La première victoire des scientifiques locaux intervient en 1973. Ils mettent en évidence les effets des engrais phosphorés sur la prolifération d’algues vertes. Après ces révélations, plusieurs pays modifient leur réglementation. À partir de 1976, le cap est mis sur les pluies acides. Huit ans d’études parviennent à convaincre le président américain Ronald Reagan. Un traité conjoint réduisant drastiquement les émissions de dioxyde de soufre et d’oxydes d’azote est finalement signé par les États-Unis et le Canada en 1991.

En 1998, c’est au tour du mercure d’être dans le viseur des chercheurs. Ils découvrent que les faibles quantités de produits versées dans le lac 658 se retrouvent dans toute la chaîne alimentaire. En 2011, les États-Unis amendent leur législation, suivis par 140 pays qui signent en 2013 un traité mondial de réduction des niveaux de mercure.

Un environnement « exceptionnel »

C’est cet héritage et des dizaines d’autres projets de recherche qui menaçaient de disparaître en 2012. Pendant un an, les scientifiques ont continué de faire tourner les installations avec les moyens du bord. Puis un institut international, soutenu par les Nations unies ainsi que par les provinces de l’Ontario et du Manitoba, a pris le relais. Aujourd’hui, le centre de recherche n’est donc plus menacé de mort.

« Les industriels utilisent des produits sans en connaître les effets. Des scientifiques vouent leur vie à pallier ces négligences. » Guillaume ­Simoneau, photographe

Au contraire, une « vie intense » souffle sur la région. Et pas seulement celle des mouches qui ont continuellement empoisonné la vie du photographe, lors de ses deux séjours dans la région, en 2015 et 2016. Flore, faune et même environnement humain, « tout est exceptionnel ici ». « Les industriels utilisent souvent des produits sans en connaître les effets exacts, explique le photographe. Des scientifiques vouent leur vie à pallier ces négligences. Actuellement, ils testent par exemple les nanoparticules d’argent que l’on trouve dans nos vêtements antitranspirants. Et pour cela, ils sont obligés de malmener un lac. Pour moi, il y a quelque chose de bouleversant à cela. »

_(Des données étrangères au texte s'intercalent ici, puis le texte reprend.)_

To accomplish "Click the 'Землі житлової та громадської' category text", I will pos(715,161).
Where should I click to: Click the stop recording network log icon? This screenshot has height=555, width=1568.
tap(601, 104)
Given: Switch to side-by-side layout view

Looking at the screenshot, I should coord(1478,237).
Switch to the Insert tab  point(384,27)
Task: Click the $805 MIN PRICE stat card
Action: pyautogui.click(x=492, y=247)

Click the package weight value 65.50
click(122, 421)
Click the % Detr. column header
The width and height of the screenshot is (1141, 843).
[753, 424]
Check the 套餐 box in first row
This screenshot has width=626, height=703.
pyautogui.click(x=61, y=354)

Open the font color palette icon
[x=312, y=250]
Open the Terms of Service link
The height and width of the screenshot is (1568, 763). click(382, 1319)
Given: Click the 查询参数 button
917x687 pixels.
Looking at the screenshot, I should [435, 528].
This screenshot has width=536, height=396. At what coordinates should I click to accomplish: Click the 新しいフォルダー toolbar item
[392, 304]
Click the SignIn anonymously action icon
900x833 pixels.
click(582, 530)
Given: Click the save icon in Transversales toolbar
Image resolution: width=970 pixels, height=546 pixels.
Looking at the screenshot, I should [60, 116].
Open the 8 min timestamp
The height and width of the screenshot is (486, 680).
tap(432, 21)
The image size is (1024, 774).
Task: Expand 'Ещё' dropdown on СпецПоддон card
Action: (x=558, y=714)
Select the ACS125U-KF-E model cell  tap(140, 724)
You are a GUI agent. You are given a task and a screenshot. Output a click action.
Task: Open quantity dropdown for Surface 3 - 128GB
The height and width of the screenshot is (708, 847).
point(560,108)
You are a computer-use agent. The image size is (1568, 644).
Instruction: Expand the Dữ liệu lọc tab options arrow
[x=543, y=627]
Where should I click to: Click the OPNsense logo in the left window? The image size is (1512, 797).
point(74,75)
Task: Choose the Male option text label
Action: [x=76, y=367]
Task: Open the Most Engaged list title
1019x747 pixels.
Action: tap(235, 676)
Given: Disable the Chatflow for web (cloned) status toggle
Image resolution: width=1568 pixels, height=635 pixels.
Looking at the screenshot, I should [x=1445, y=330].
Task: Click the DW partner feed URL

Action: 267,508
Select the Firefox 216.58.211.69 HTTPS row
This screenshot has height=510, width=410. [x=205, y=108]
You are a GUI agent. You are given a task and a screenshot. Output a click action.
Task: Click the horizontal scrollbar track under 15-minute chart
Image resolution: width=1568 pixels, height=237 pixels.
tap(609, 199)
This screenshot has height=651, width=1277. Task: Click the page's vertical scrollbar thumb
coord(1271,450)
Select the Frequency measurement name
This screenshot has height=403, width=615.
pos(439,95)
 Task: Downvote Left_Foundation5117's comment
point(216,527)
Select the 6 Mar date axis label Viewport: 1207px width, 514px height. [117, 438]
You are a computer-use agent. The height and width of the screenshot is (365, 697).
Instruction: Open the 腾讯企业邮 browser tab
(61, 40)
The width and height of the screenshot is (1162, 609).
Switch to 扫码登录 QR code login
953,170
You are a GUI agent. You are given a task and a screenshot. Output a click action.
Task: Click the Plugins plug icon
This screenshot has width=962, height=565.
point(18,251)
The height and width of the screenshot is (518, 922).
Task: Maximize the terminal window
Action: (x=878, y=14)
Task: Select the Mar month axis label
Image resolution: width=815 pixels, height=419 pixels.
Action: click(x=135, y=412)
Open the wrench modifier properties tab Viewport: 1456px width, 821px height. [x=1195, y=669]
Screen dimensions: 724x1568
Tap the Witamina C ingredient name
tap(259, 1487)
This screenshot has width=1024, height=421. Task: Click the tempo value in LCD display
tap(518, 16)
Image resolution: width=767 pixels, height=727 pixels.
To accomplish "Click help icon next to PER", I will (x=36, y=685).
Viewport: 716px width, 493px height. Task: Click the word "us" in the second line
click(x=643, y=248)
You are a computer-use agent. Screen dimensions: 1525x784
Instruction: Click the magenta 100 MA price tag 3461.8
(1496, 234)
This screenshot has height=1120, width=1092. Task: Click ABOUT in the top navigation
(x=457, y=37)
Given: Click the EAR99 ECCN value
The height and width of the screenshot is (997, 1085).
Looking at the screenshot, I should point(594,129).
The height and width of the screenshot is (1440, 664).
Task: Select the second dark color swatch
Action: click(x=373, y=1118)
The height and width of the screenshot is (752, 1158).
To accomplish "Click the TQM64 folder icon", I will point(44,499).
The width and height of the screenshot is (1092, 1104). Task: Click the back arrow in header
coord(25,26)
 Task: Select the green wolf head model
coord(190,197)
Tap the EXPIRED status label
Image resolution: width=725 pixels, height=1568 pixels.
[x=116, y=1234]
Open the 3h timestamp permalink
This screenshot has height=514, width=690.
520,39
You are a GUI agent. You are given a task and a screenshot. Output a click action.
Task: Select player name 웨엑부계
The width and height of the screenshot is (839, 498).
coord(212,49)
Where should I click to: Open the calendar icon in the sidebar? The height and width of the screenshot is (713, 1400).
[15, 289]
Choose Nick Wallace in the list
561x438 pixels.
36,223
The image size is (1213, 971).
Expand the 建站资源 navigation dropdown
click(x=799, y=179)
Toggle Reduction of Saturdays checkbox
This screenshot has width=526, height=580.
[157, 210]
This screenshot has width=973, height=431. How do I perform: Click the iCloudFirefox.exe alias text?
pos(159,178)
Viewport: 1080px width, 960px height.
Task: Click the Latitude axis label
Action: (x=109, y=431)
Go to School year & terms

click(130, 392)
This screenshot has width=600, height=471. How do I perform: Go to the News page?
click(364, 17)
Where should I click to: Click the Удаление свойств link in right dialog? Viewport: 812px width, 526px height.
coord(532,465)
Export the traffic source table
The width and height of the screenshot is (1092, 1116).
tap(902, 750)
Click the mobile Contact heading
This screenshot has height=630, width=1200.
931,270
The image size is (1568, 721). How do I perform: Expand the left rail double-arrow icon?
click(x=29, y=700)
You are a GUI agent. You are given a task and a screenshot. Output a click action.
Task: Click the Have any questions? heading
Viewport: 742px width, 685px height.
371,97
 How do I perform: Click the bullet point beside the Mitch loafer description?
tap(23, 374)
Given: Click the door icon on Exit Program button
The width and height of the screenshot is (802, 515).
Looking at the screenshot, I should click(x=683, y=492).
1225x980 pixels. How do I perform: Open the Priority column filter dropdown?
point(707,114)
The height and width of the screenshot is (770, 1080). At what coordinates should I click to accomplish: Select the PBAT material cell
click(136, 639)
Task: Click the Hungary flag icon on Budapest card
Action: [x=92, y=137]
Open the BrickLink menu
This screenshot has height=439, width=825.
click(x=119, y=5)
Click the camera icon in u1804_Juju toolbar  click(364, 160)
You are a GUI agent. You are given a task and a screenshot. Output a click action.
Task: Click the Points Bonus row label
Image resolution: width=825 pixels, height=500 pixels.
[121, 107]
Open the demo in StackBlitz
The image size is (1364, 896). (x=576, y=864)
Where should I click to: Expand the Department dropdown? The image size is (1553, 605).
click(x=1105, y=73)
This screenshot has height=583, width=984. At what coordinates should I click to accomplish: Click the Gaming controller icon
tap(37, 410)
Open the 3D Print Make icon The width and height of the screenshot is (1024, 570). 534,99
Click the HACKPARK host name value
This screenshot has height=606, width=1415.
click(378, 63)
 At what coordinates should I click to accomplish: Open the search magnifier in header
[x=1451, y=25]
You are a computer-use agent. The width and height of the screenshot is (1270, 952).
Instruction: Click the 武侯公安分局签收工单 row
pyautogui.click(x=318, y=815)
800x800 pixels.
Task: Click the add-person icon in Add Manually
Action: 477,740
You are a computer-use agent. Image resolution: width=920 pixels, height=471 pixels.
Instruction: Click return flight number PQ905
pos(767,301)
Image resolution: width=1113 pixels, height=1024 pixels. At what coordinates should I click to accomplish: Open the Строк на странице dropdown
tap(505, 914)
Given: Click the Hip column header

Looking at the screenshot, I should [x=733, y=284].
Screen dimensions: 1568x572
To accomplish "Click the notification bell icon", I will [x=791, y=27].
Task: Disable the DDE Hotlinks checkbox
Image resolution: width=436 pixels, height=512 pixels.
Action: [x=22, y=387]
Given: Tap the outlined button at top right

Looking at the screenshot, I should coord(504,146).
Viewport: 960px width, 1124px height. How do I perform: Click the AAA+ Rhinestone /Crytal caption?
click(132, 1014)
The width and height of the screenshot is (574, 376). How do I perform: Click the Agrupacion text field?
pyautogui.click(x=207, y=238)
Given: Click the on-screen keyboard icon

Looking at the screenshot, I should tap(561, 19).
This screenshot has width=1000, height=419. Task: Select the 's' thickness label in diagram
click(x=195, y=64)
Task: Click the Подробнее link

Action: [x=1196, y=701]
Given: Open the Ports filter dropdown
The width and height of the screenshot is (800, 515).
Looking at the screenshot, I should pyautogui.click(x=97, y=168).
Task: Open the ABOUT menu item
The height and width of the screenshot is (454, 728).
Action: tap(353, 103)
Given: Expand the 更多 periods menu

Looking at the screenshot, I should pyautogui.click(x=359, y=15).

Le photographe court désormais après un autre mystère. Il a planté ses appareils dans la mine de Sudbury, à deux kilomètres sous la roche, toujours dans l’Ontario, où les scientifiques traquent les neutrinos, ces particules qui, par milliards, nous traversent à chaque seconde, sans interagir. Qui, quoi, quand, où ? Concernant les neutrinos, les scientifiques eux-mêmes manquent souvent de réponses. Guillaume ­Simoneau aura donc le champ libre.

Experimental Lake, de Guillaume Simoneau, éd. MACK, 80 p., 35 €.